[Entries on target coordinates]
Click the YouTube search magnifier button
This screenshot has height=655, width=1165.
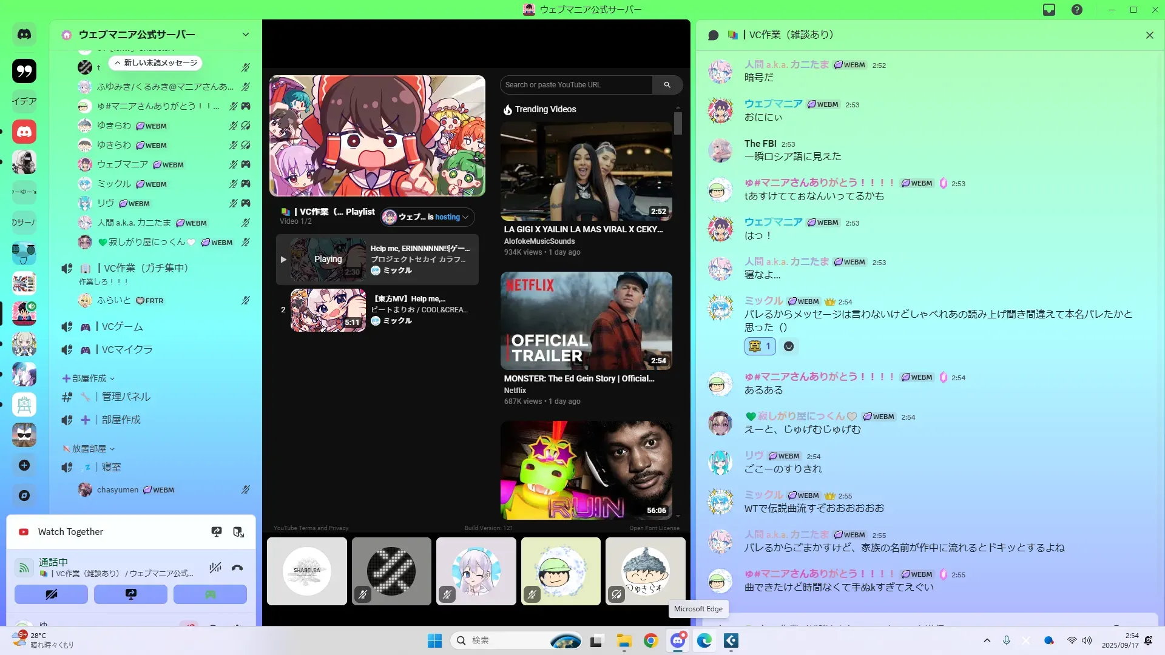click(x=667, y=85)
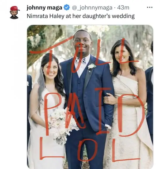
Task: Open the attached wedding photo
Action: coord(90,97)
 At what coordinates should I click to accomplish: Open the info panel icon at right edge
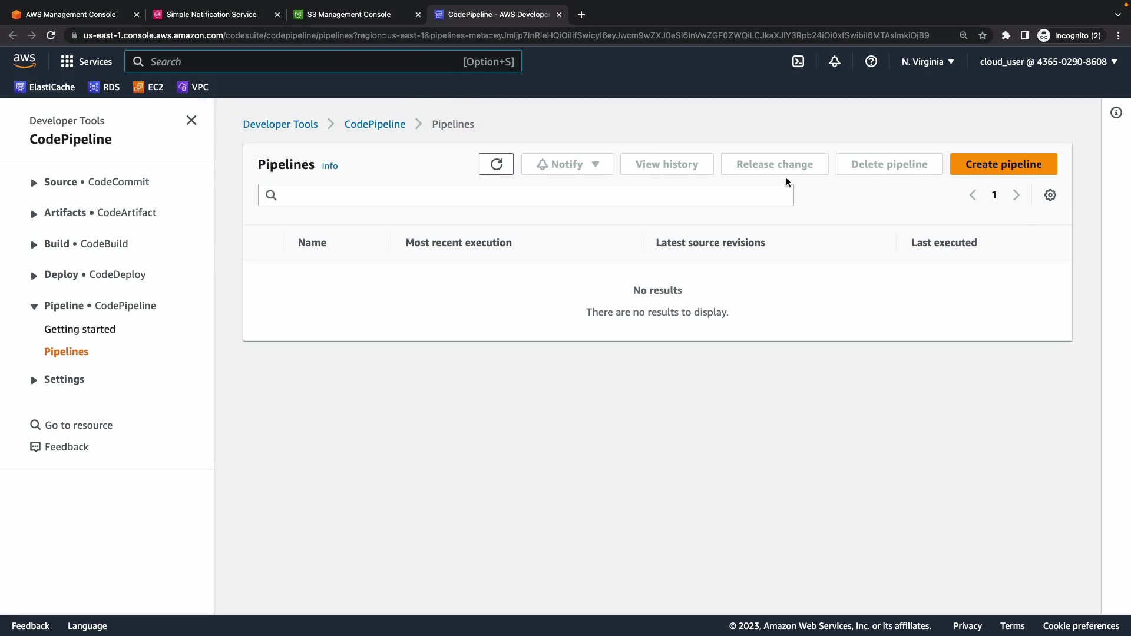[1116, 112]
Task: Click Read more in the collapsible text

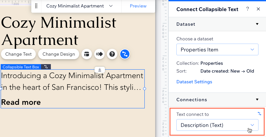Action: (21, 102)

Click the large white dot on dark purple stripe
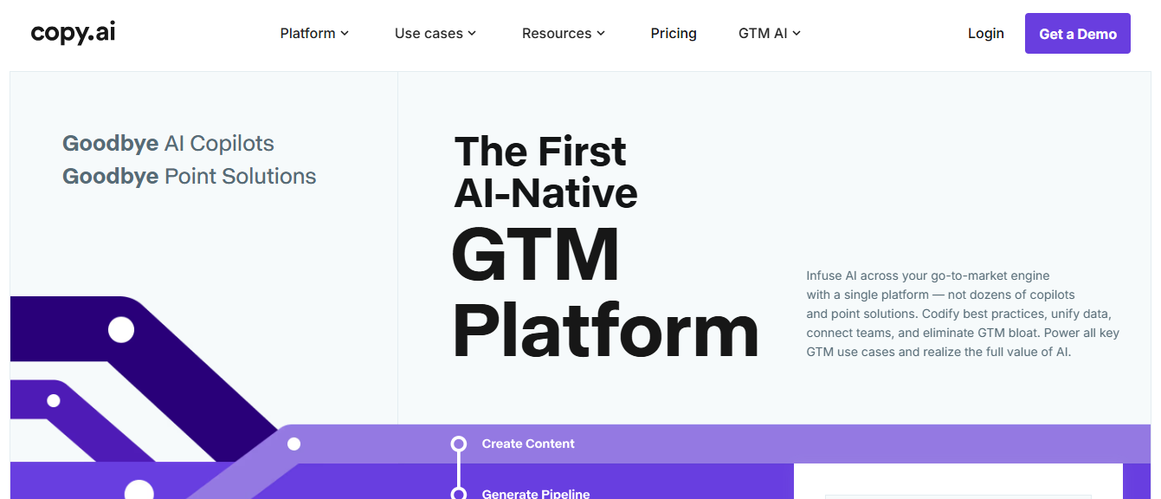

### STATED PROBLEM
Turn the listing above into a Markdown table with the columns Row and Listing line, giving one row per line and numbering the rows. Leave out blank lines and pictures.

### SOLUTION
| Row | Listing line |
|---|---|
| 1 | Click the YouTube search magnifier button |
| 2 | This screenshot has height=655, width=1165. |
| 3 | click(x=667, y=85) |
| 4 | Task: Open the attached wedding photo |
| 5 | Action: coord(90,97) |
| 6 |  At what coordinates should I click to accomplish: Open the info panel icon at right edge |
| 7 | [1116, 112] |
| 8 | Task: Click Read more in the collapsible text |
| 9 | Action: (21, 102) |
| 10 | Click the large white dot on dark purple stripe |